GIVEN RECORDS:
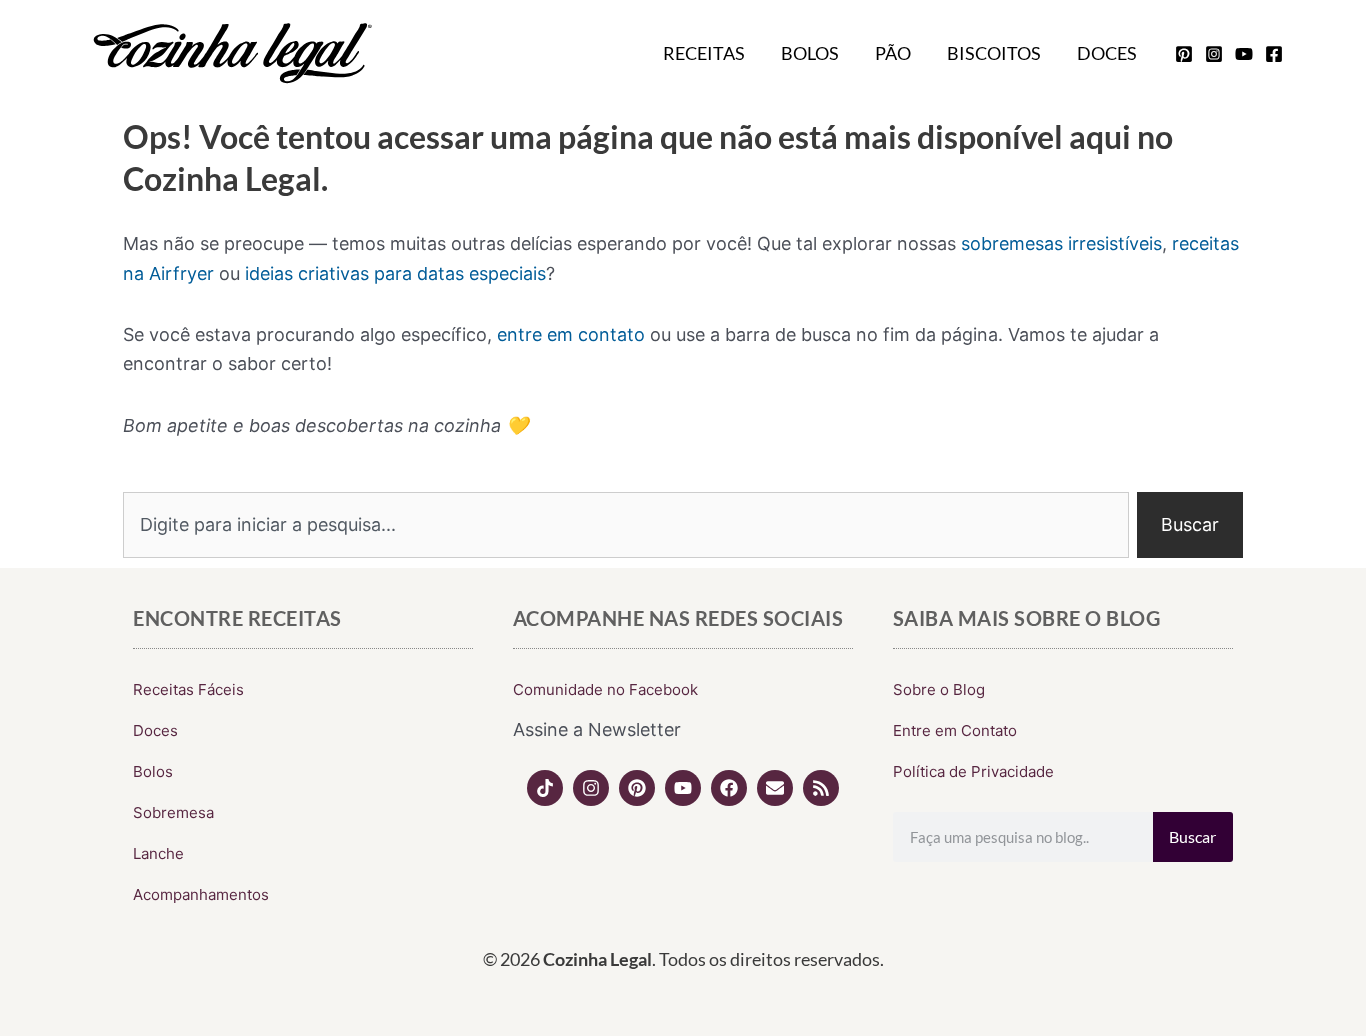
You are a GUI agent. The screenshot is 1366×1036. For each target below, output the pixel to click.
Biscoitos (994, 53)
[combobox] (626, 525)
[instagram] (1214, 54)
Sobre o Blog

WHAT YOU ARE ASKED TO DO: When you copy the records above, keep every word exact and drop the pictures.

REPLY:
You are a GUI agent. The screenshot is 1366×1036. For each target below, output the pixel to click.
Biscoitos (994, 53)
[combobox] (626, 525)
[instagram] (1214, 54)
Sobre o Blog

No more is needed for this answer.